Several items expired after 2008. Congress says they favor extending them. So far, just talk. Energy Credits helped homeowners make homes more energy efficient - they expired, but energy concerns are more urgent than ever. Older folks had an incentive to contribute to charity directly from IRA accounts - expired. Folks in states without an income tax were allowed to deduct state sales taxes instead - expired. Families got tax deductions for college tuitions ¬expired. Teachers could deduct modest amounts of classroom supplies without the need to itemize deductions - expired. We have only a promise - and the campaigns!

Home Foreclosure -
Thorny Tax Issues

Mortgage Bankers Association Says 1 Million U.S. Homes Are In Foreclosure.
Tax Laws Don't Offer Encouragement or Clear Answers.

Sub-prime loans, weak economy, downward spiral of home prices. Place the blame where you like - it remains a real and very serious problem. I wish I could tell you the tax implications are simple - they are not.

Homeowners Only. The rules for homeowners are discussed here. You'll need to call me if you risk the loss of a rental, or a business or investment property.

$250,000 In Loans, But Value Of $200,000. I'll use these numbers for this discussion.

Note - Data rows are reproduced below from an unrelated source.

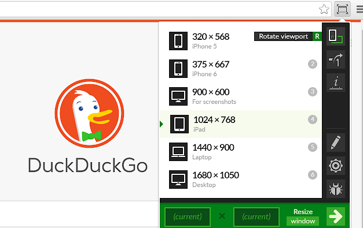Screen dimensions: 363x228
Task: Select the 1680 × 1050 Desktop preset
Action: click(x=241, y=180)
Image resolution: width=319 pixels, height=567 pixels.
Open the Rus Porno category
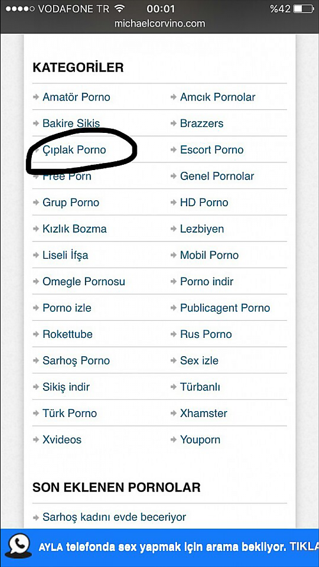tap(206, 334)
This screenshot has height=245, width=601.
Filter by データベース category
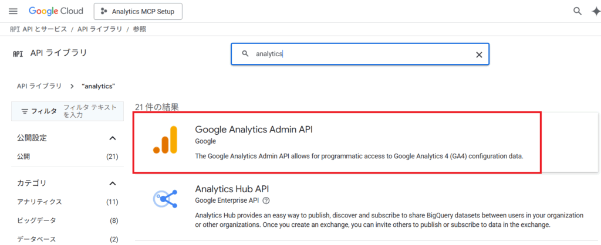coord(36,239)
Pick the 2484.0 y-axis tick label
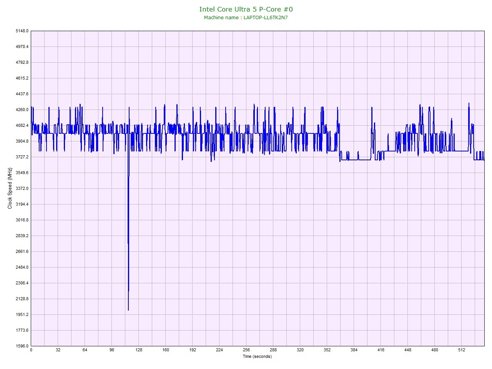This screenshot has height=369, width=492. (22, 267)
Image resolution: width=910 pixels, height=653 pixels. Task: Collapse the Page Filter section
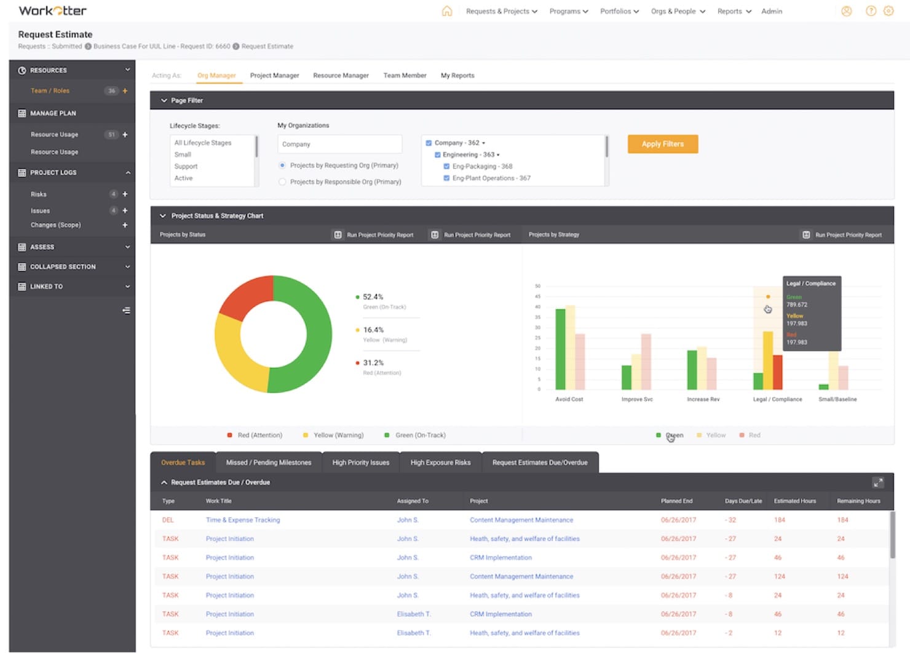click(164, 101)
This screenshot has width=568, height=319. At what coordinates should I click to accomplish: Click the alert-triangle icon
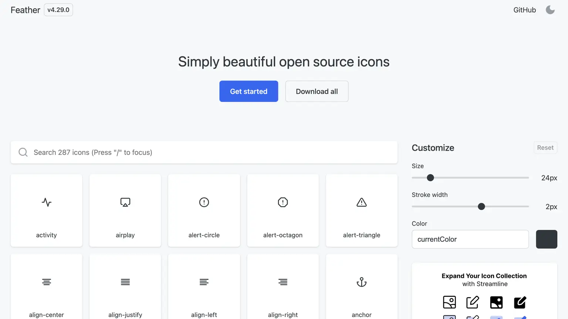(x=361, y=202)
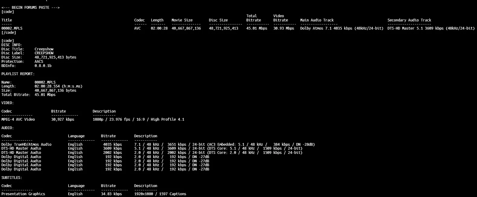The height and width of the screenshot is (197, 477).
Task: Click the Presentation Graphics subtitle codec
Action: tap(23, 194)

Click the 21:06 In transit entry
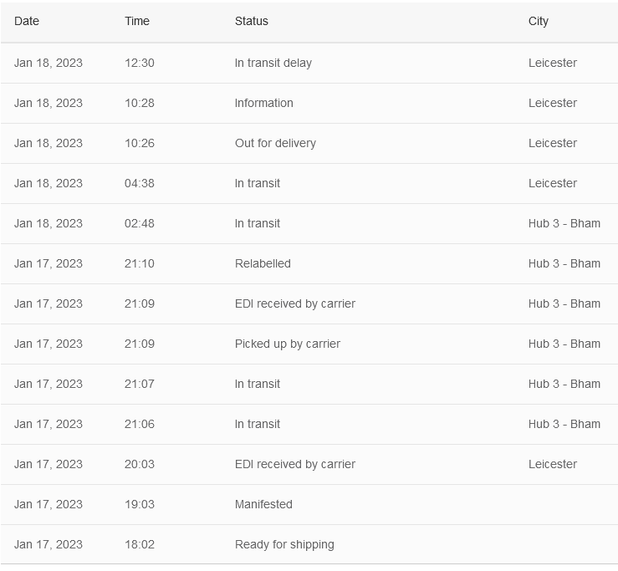point(258,424)
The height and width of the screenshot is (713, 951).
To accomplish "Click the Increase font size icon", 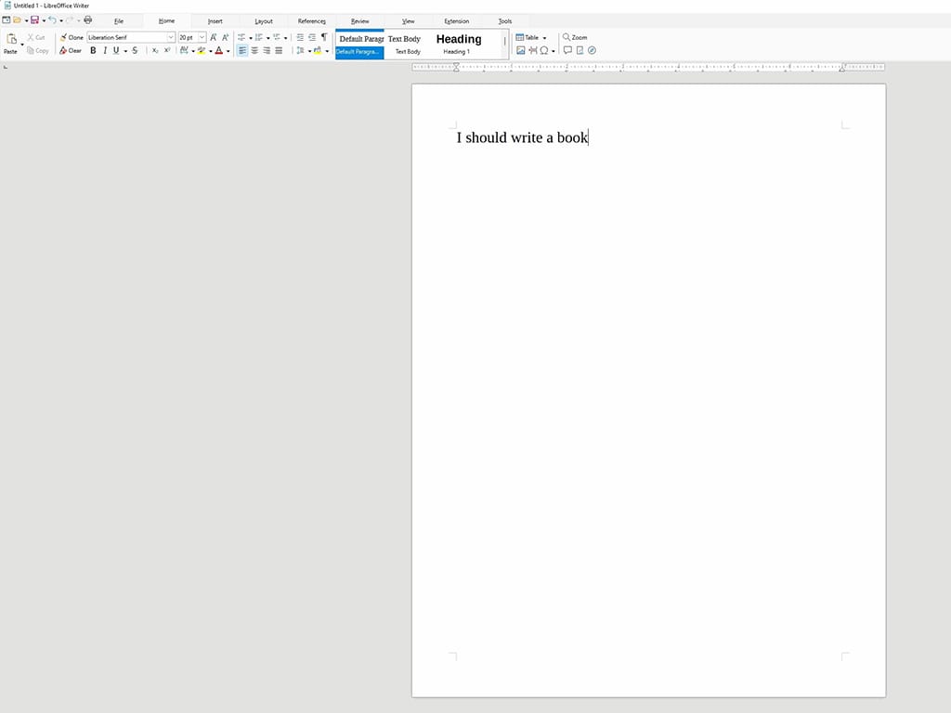I will 214,37.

If A Property Is Lost there are two different tax issues to consider. Whether lender forecloses, or you agree to "deed back" the property, or your realtor finds a buyer and lender agrees to accept a "short sale", we still have:

  1. Disposition (or sale). The home is no longer yours. You have a "sale" or "disposition" to report on your tax return. But, the "sale price" depends on the type of loan. Tax law divides loans into "non-recourse" and "recourse". If your loan is non-recourse your lender has recourse only to the property, and tax law says you report the sale as if you sold for the loan balance of $250,000. On the other hand, if the loan is considered a recourse loan, the sale is reported at $200,000, the true sale value. How can you know which it is? There's the rub. Often we're not sure. Some states consider your original loan to buy the property to be non-recourse. For other states or other loans the answer is not clear. Many real estate attorneys hesitate to answer, saying "I don't do tax work." Fortunately, tax on the sale is rarely an issue. Loss on your home is not deductible, and gain is excluded in most cases. The real problem lies with the possibility that you now have:
     
  2. Income From Relief Of Debt. Ifwe report a "sale" for $200,000, what about the missing $50,000? Lender often does not pursue the money, and cancels the debt. This may be TAXABLE INCOME! You owed the money fair and square. Now you don't. That's income. You've lost the home, and face extra income tax! With very low income, there might not a tax. Beyond this, there are only 3 ways to escape tax on debt relief income:
  1. Bankruptcy. Filing for bankruptcy is a serious step. Nonetheless, any debt forgiven in a bankruptcy is not taxed. Seek counsel from someone else here.
     
  2. Insolvency. We must calculate your "net worth". You are insolvent by $50,000 on the loan in question. We must look at everything else. If your liabilities exceed assets in other areas by, say $35,000, you may exclude $35,000 ofthe debt relief. The calculation looks at ALL assets and liabilities. Everything you own, including retirement accounts, insurance, personal possessions - all must be counted! This is a tough job.
     
  3. New Law. For 2007,2008, and 2009 you may exclude income from debt relief on any loan(s) considered to be "Acquisition Indebtedness". That's a loan you used to "buy, build, or substantially improve" your primary residence. If that $250,000 loan is the "original" loan, we're home free. But, if you re-financed (or took a second mortgage, or home equity loan) we must know the balance of the original loan at the time, plus the amount of any extra borrowing that went directly for more improvements. Suppose the original loan was at $215,000, and none of the new borrowing was spent for the home. The $50,000 that was canceled is $15,000 of the original loan, plus $35,000. Only the $15,000 may be excluded, and you will owe tax on the other $35,000.